CROFT : L’ingénierie fait appel à l’intelligence et non aux qualités physiques. Le métier d’ingénieur est en réalité plutôt axé sur les gens. Nous travaillons en équipe et notre rôle en tant qu’ingénieurs est de servir la société en lui fournissant les infrastructures nécessaires, les opportunités et les métiers dans le secteur des ressources, tout en nous assurant qu’à travers leur utilisation, nous veillons à protéger l’environnement et à le préserver comme nous l’entendons. L’ingénierie ne jouit pas d’une bonne réputation en la matière et nous devons réaliser un travail exemplaire lorsque nous expliquons à ces femmes, à leur mère et à leurs professeurs que c’est à ça que l’ingénierie correspond.

Q : Pourquoi est-il important d’inciter les femmes à faire carrière dans l’ingénierie?
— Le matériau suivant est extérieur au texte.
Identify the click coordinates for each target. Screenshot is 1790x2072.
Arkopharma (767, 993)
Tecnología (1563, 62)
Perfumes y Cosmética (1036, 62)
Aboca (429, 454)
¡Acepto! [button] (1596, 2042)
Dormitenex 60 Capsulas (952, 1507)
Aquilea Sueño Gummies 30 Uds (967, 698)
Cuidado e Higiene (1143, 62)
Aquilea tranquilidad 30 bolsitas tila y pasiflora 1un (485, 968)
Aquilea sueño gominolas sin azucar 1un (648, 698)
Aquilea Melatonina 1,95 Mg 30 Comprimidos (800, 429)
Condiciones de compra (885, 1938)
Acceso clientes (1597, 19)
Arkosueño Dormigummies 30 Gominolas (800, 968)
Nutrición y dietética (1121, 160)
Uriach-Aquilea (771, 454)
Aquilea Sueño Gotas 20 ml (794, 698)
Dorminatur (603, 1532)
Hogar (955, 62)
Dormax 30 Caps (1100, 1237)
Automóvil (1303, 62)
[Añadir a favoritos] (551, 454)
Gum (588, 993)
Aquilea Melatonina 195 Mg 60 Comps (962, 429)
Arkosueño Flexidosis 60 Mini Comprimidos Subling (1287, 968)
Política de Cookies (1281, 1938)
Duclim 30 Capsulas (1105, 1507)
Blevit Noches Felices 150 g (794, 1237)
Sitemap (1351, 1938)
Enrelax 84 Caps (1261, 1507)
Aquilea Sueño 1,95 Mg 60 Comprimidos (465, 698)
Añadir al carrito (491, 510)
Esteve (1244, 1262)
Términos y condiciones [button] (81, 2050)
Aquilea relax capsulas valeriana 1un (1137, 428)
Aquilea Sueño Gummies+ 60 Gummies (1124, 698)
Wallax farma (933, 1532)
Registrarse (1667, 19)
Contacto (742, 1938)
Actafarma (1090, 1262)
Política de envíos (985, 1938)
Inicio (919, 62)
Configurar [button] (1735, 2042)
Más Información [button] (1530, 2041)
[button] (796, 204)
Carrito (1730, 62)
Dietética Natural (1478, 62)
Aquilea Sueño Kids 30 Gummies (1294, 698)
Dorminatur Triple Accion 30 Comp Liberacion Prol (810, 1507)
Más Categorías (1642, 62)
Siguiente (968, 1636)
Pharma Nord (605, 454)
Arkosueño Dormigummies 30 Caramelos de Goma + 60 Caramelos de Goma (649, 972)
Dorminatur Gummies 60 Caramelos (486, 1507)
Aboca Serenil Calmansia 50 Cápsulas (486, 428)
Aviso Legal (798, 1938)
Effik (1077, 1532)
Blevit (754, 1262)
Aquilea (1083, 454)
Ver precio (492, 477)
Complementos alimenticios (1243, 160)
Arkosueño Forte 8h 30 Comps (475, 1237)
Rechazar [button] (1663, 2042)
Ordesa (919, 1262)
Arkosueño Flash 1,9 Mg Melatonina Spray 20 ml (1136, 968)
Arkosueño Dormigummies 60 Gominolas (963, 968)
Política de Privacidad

BELANGER : Nous sommes persuadés que les femmes possèdent les qualifications et l’intelligence nécessaires pour devenir d‘excellentes ingénieures. Elles apportent une nouvelle dimension en termes de travail d’équipe, de coopération et une approche collaborative pour résoudre tout problème potentiel. Selon moi, il s’agit en réalité d’un nouveau genre de leadership en matière d’ingénierie.

Q : Le leadership est une compétence en soi. Quelle est la meilleure façon pour une étudiante en génie d’acquérir de telles compétences?

CROFT : Grâce à la mise en place de la Chaire Goldcorp et d’autres activités similaires instaurées à l’UBC visant à faire des femmes de véritables leaders, les attentes en matière de leadership sont bouleversées. Je crois que les femmes doivent avant tout établir un réseau. Vous essayez d’adhérer à une culture à laquelle vous ne correspondez pas forcément. Il est essentiel d’avoir la possibilité de travailler en réseau.

Q : Quels obstacles les femmes devront-elles surmonter en vue de poursuivre une carrière dans l’ingénierie?

BELANGER : Je crois que la plupart des femmes actives se posent des questions sur l’équilibre entre leur vie professionnelle et leur vie privée : « Je me sens coupable si je ne passe pas suffisamment de temps avec mes enfants. » À un moment donné, il est important d’avoir quelqu’un à qui se confier, quelqu’un qui est déjà passé par là. Je pense qu’en matière de rétention des employés dans l’ingénierie, il est important d’avoir des mentors, d’avoir ce genre de conversations, de pouvoir de temps en temps bénéficier de ce groupe de rétroaction.